• Required action: Search the entries for lines that contain the word "agent", and report each one found.

• Information provided:
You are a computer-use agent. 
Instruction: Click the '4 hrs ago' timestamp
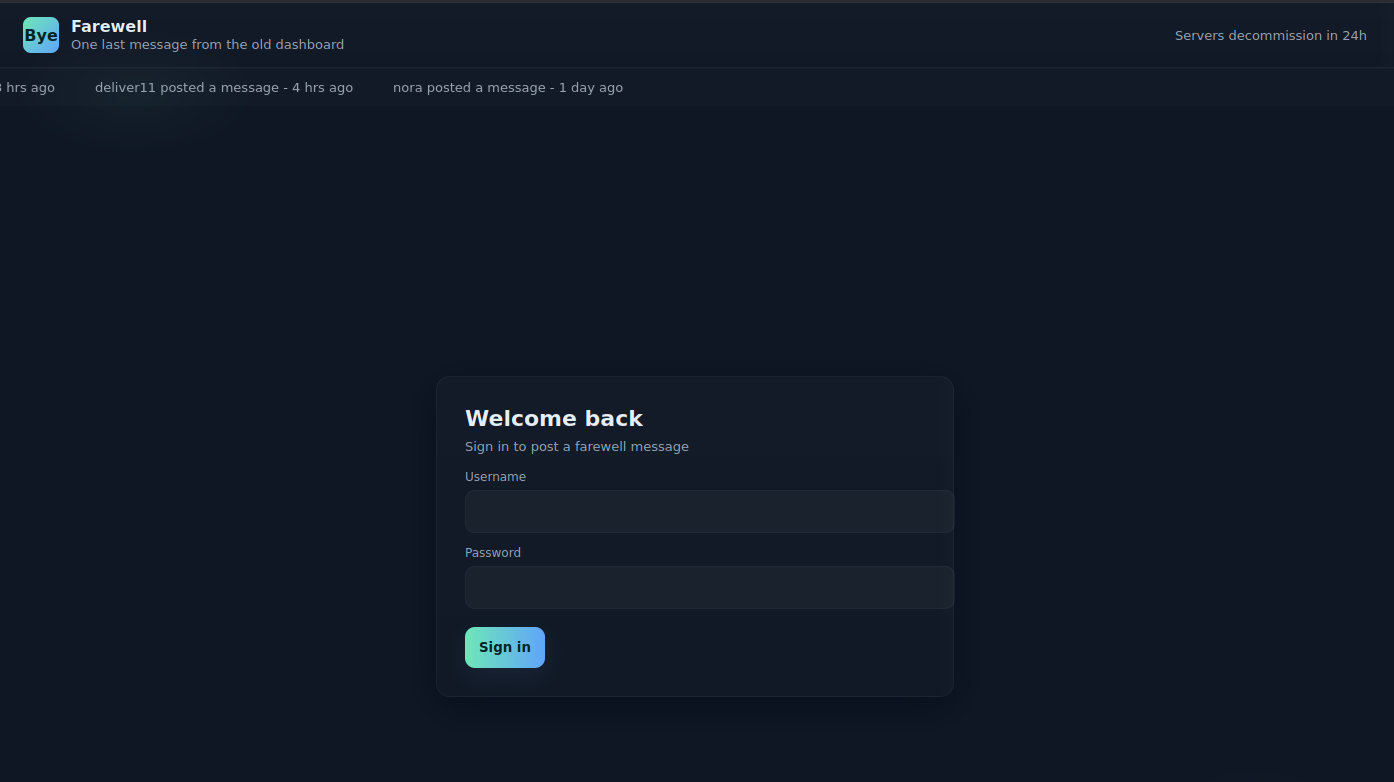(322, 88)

* * *

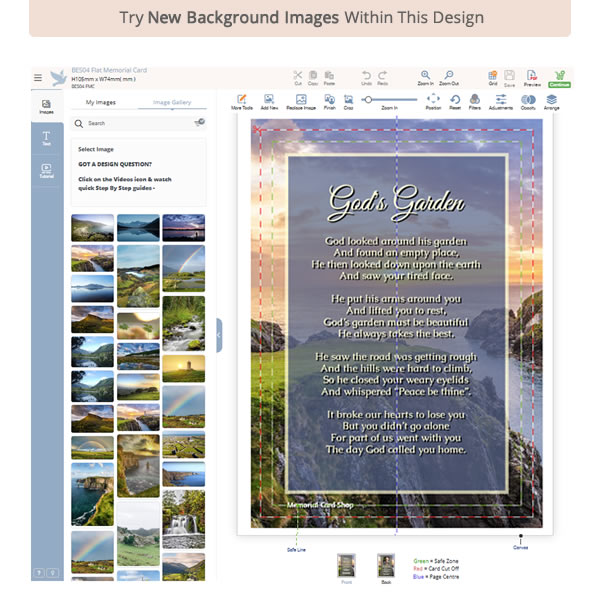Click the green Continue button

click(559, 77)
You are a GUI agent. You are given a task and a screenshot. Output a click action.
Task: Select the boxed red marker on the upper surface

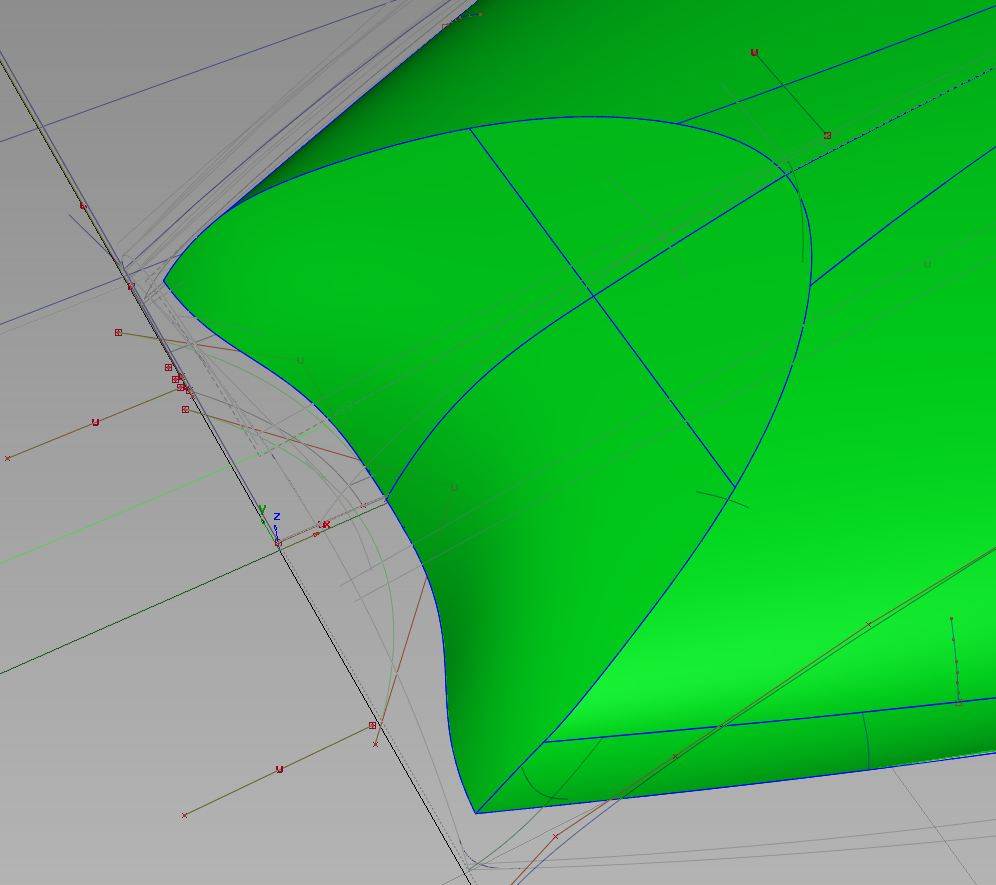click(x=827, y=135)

• Result of this task:
You are a computer-use agent. 
You are a GUI agent. You are given a task and a screenshot. Output a click action.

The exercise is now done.